Estimating remaining repair time

The Repair Service updates repair estimates for completion time without stopping the repair progress.

opscenterd.log

The location of the opscenterd.log file depends on the type of installation:
  • Package installations: /var/log/opscenter/opscenterd.log
  • Tarball installations: install_location/log/opscenterd.log

If the Repair Service anticipates it cannot complete a repair cycle within the allotted time to completion due to throughput, it displays a warning message and a newly estimated time remaining to complete the repair cycle. The Repair Service does not adjust the configured time to completion; it reports the revised estimate for completion without stopping the repair in progress.

When the Repair Service estimates that it will not finish a repair cycle within the configured time_to_completion, it triggers an ALERT in the OpsCenter Event Log. The alert is also visible in the opscenterd.log, as well as the Event Log in the Activities section of the OpsCenter UI. If email alerts or post-url alert notifications are configured, the alert notifications are emailed or posted.

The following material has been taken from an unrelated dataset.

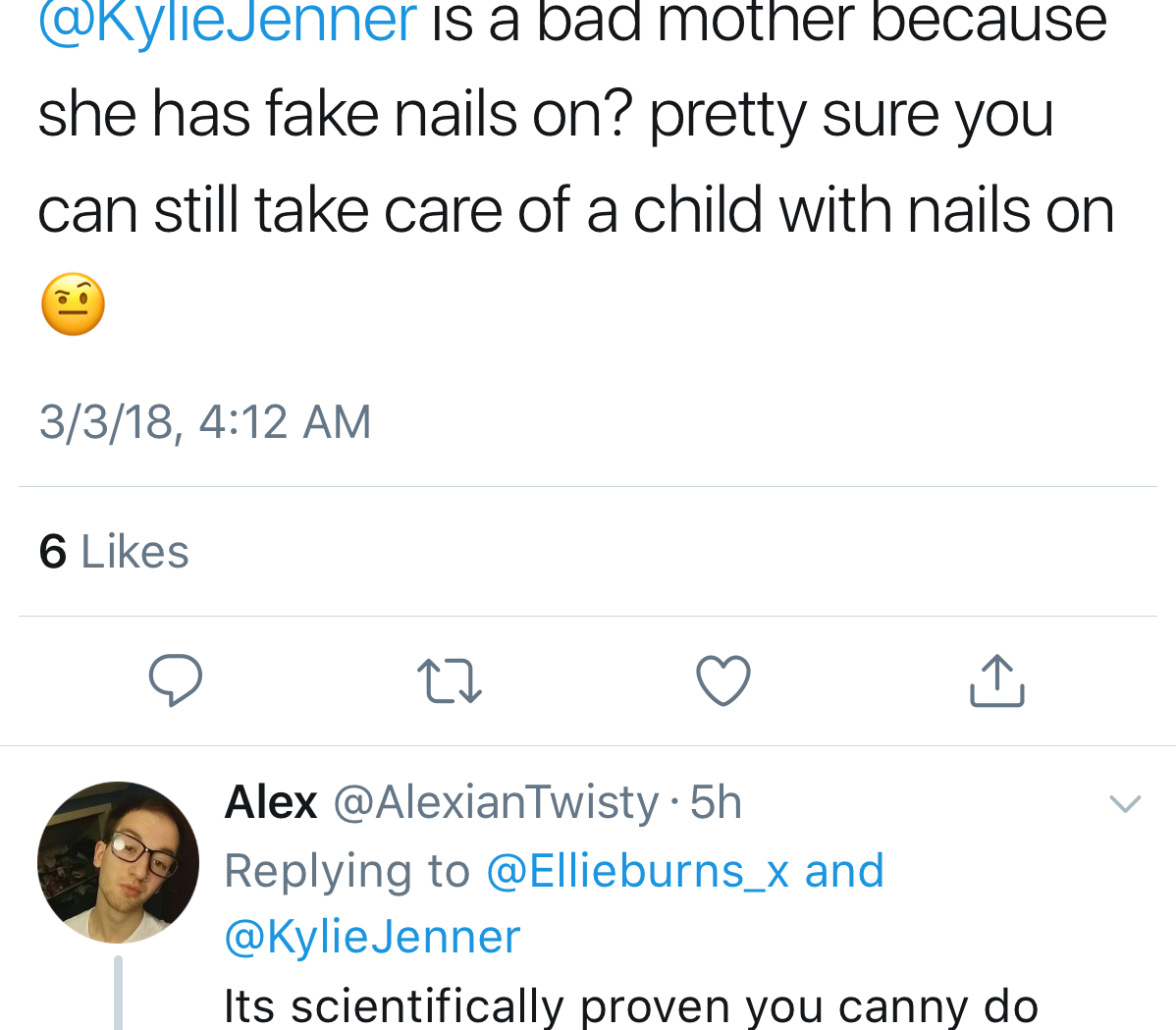
Task: View the 6 Likes list
Action: pyautogui.click(x=114, y=551)
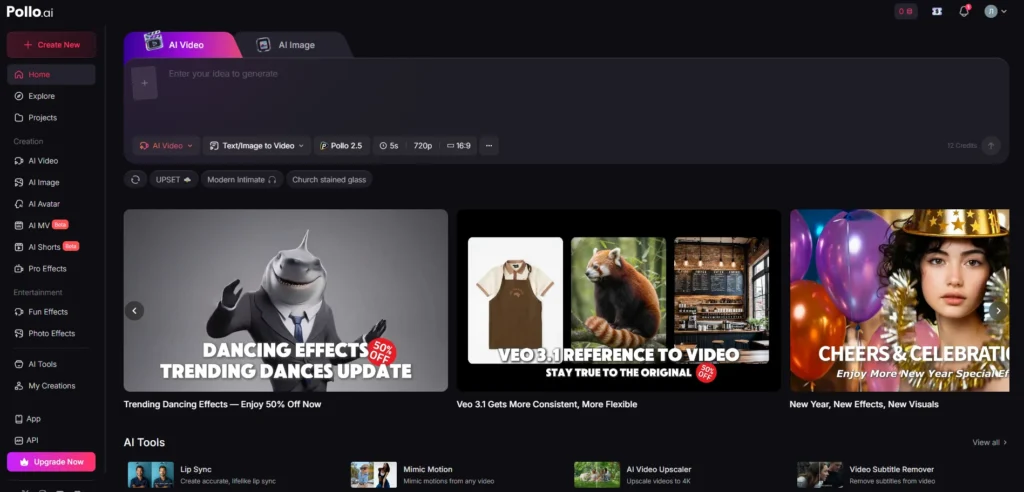Viewport: 1024px width, 492px height.
Task: Click the add image plus box
Action: [x=144, y=83]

The error_logging_window configuration property controls both how often to log the message and how often to fire the alert if the Repair Service continues to estimate that it will not finish a repair in time.

Parameters

The time_to_completion parameter is the maximum amount of time it takes to repair the entire cluster one time.

Note: Typically, you should set the Time to Completion to a value lower than the lowest grace seconds before garbage collection setting (gc_grace_seconds) on your tables. The default for gc_grace_seconds is 10 days (864000 seconds). OpsCenter provides an estimate by checking gc_grace_seconds across all tables and calculating 90% of the lowest value. The default estimate for the time to completion based on the typical grace seconds default is 9 days. For more information about configuring grace seconds, see gc_grace_seconds in the CQL documentation.

The Repair Service might run multiple subrange repairs in parallel, but runs as few as needed to complete within the amount of time specified. The Repair Service always avoids running more than one repair within a single replica set; there is no overlap in repairs between replica sets.